- poster artwork
- Genre: Drama; Mystery;
- Written by: Sean Silas; Renee Longstreet; Harry Longstreet;
- Directed by: Harry Longstreet
- Starring: Richard Grieco; Julianne Phillips; Gordon Pinsent; Peter MacNeill; Tom Cavanagh;
- Country of origin: United States
- Original language: English

Production
- Executive producer: Julian Marks
- Producer: Renee Longstreet
- Production location: Toronto
- Cinematography: François Protat
- Running time: 97 minutes
- Production companies: Power Pictures; Wilshire Court Productions;

Original release
- Release: February 1, 1995

= A Vow to Kill =

1995 American film

A Vow to Kill is a 1995 made for TV movie directed by Harry Longstreet, starring Richard Grieco and Julianne Phillips, and first televised on February 1, 1995. Others in the cast include Peter MacNeill, Tom Cavanagh, Nicole Oliver and Larissa Laskin.

==Plot==

L.J. Berman (Larissa Laskin) is a deceitful psychotic conwoman. Eric (Richard Grieco) is married to beautiful, rich Rachel Waring (Julianne Phillips). He fakes himself and his wife being kidnapped in order to get ransom money from her father, Frank (Gordon Pinsent).

==Cast==

- Richard Grieco as Eric
- Julianne Phillips as Rachel Waring
- Gordon Pinsent as Frank Waring
- Peter MacNeill as Sam Flowers
- Tom Cavanagh as Andy Neiman
- Nicole Oliver as Linda Mason
- Larissa Laskin as L.J. Berman
- Lili Francks as Naomi Mills
- Dan Warry-Smith as Kevin Anson
- Christina Collins as Jack Flash Manager
- Andy Marshall as Walter
- Don Francks as Smithford
- Phil Morrison as Swift-Way Delivery
- Melanie Nicholls-King as Car Rental Agent
- Patrick Patterson as Bob Lambert
- Elva Mai Hoover as Ida Lambert
- Damir Andrei as Everett Thayer
- Ron Van Hart as Michael
- Jed Dixon as Security Officer
- Carolyn J. Silas as Air Freight Clerk
- Joe Coughlin as Vince
- Ho Chow as Swift-Way Clerk
- Fiona Highet as Jack Flash Messenger

==Reception==

The film can be considered a damsel-in-distress drama, featuring light bondage, and details Rachel's plight in trying to escape from the mean thug.

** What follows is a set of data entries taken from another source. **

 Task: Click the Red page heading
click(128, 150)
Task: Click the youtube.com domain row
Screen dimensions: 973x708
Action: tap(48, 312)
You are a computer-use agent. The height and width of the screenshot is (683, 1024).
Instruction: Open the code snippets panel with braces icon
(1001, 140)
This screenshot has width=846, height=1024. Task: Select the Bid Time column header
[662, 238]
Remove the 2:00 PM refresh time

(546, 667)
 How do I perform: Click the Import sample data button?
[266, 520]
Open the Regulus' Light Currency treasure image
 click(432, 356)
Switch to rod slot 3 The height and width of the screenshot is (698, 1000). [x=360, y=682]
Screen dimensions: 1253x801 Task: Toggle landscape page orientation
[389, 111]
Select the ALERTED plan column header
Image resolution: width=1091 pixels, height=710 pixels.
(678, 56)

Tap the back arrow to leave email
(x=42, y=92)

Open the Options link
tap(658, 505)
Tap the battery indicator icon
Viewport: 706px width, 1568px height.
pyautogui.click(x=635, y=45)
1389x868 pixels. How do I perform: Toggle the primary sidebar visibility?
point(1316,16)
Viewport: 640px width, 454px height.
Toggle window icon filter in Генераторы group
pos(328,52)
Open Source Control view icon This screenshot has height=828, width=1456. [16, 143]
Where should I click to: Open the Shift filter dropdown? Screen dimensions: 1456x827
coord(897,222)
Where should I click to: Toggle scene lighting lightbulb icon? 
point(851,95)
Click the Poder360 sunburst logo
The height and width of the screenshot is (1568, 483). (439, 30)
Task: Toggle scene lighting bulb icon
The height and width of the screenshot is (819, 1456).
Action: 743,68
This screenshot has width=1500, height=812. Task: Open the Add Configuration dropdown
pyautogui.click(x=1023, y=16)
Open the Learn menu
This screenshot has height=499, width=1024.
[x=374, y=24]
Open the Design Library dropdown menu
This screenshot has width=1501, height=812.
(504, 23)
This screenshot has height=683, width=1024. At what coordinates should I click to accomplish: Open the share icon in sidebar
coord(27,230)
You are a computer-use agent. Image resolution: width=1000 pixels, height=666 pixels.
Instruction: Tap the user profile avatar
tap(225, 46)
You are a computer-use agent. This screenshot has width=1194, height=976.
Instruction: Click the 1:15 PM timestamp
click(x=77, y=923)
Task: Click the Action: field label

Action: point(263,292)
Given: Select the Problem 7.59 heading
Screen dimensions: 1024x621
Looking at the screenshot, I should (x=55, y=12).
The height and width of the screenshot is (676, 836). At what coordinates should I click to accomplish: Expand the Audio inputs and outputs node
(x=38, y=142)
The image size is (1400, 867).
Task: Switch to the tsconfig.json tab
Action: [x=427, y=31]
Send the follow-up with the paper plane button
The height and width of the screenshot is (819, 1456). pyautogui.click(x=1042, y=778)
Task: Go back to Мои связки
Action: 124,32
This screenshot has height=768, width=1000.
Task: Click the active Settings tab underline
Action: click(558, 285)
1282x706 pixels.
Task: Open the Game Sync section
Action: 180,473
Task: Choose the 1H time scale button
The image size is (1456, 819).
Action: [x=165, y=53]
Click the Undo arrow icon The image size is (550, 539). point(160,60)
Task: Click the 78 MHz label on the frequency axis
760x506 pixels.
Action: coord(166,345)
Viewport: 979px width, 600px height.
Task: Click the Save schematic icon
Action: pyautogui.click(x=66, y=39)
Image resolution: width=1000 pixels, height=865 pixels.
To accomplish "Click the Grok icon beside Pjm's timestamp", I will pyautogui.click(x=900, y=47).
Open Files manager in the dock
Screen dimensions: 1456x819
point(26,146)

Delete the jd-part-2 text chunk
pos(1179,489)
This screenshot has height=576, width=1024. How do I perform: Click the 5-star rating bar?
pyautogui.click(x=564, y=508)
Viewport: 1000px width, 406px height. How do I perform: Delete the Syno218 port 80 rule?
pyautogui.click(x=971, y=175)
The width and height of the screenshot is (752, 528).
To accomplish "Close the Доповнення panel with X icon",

Variety wrote, "Physically if not emotionally, Grieco and Phillips manage to register blips on the tube even when they haven’t anything to say to each other, which is most of the time. The lovers’ romantic dialogue sounds as hollow as lines on a Hallmark card", and also wrote, "Director Harry S. Longstreet, who co-wrote the script with his wife, Renee (also the show’s producer), and Sean Silas, manages to maintain suspenseful pacing while making a movie that is centered on only Grieco and Phillips in their faraway island fairyland."

VideoHound's Golden Movie Retriever called the film a "Predictable cable thriller", and Chicago Sun-Times succinctly called the film a "stupid, sexist movie".